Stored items
[Start of section]
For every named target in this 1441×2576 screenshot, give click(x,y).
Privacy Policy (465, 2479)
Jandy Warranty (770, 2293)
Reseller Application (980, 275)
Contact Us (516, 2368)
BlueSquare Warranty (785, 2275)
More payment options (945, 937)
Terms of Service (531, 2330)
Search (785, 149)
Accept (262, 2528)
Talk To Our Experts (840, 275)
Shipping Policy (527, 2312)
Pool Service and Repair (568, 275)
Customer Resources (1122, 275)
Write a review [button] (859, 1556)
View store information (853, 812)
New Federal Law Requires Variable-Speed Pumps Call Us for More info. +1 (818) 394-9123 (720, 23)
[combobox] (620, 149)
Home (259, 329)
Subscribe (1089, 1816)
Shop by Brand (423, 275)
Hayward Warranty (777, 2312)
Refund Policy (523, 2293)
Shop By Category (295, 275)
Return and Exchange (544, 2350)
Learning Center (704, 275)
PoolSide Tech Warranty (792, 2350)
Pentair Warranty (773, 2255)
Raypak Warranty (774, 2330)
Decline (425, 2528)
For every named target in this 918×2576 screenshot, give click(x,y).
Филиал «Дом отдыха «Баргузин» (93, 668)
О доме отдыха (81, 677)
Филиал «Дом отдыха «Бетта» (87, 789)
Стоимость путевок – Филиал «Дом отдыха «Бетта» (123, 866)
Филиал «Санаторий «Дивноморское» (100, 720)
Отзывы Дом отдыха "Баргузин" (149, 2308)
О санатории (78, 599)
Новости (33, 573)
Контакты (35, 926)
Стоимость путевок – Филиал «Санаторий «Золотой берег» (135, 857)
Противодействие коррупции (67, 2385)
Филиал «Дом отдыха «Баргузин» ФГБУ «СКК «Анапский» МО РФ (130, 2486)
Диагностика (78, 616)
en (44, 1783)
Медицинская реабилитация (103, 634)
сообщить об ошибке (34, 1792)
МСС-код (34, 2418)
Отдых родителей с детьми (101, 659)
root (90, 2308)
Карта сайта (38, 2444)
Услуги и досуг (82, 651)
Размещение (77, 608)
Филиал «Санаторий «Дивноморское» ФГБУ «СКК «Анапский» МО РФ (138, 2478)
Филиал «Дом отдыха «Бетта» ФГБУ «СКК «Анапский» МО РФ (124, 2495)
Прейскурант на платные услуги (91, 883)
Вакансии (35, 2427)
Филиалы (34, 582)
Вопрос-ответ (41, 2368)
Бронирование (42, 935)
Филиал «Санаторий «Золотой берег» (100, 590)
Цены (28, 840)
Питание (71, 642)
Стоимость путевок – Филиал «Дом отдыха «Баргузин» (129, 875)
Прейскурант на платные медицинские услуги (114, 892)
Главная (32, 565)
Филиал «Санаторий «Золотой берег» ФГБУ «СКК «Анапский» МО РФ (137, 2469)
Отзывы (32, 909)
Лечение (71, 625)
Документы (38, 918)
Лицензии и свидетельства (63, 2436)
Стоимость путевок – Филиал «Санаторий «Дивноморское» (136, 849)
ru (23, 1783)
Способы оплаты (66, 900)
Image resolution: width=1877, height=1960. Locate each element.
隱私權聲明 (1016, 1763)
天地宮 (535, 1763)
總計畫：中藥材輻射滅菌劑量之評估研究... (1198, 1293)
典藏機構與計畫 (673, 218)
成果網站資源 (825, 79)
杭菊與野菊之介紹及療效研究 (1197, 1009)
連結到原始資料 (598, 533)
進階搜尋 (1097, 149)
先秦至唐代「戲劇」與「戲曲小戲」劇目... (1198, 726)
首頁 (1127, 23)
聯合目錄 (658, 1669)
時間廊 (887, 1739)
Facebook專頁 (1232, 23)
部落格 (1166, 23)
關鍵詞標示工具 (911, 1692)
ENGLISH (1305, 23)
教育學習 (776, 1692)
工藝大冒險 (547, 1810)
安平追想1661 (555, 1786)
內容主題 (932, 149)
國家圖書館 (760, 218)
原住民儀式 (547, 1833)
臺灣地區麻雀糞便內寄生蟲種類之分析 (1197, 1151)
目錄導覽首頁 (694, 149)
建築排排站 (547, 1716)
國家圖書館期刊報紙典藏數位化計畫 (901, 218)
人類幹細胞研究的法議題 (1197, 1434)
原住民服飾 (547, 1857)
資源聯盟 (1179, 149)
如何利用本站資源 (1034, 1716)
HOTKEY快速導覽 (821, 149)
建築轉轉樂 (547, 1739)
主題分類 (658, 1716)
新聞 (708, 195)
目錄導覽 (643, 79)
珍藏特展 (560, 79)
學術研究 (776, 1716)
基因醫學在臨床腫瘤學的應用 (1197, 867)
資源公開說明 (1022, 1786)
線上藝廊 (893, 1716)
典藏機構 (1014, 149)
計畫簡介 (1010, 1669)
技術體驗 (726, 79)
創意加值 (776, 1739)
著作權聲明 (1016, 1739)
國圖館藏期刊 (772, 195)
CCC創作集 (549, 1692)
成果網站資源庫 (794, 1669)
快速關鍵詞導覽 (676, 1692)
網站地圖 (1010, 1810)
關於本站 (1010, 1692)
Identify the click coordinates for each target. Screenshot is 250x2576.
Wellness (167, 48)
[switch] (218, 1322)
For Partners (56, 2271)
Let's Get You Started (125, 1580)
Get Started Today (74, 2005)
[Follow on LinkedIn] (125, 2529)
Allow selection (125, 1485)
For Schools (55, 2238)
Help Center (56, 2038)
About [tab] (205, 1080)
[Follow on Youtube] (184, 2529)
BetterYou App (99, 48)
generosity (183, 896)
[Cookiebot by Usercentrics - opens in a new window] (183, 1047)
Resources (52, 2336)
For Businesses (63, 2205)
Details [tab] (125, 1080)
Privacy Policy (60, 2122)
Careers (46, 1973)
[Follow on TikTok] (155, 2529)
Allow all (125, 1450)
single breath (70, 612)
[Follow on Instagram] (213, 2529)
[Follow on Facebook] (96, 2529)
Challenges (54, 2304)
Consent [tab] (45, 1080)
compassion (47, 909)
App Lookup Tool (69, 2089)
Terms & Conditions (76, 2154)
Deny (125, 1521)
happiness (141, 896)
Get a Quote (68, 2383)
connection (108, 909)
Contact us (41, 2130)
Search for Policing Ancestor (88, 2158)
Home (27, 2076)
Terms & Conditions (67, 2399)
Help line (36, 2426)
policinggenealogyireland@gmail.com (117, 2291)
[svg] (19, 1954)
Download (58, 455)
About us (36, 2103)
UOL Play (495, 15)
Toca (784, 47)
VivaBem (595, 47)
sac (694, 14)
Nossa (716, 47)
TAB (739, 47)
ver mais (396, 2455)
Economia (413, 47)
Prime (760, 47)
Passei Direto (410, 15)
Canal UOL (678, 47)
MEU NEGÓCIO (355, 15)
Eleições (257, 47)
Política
[End of section]
> [Exercise]: From the opening line of the data above through the line holding "Terms of Service (531, 2330)", give every line again exactly as it stands.

> [Exercise response]:
For every named target in this 1441×2576 screenshot, give click(x,y).
Privacy Policy (465, 2479)
Jandy Warranty (770, 2293)
Reseller Application (980, 275)
Contact Us (516, 2368)
BlueSquare Warranty (785, 2275)
More payment options (945, 937)
Terms of Service (531, 2330)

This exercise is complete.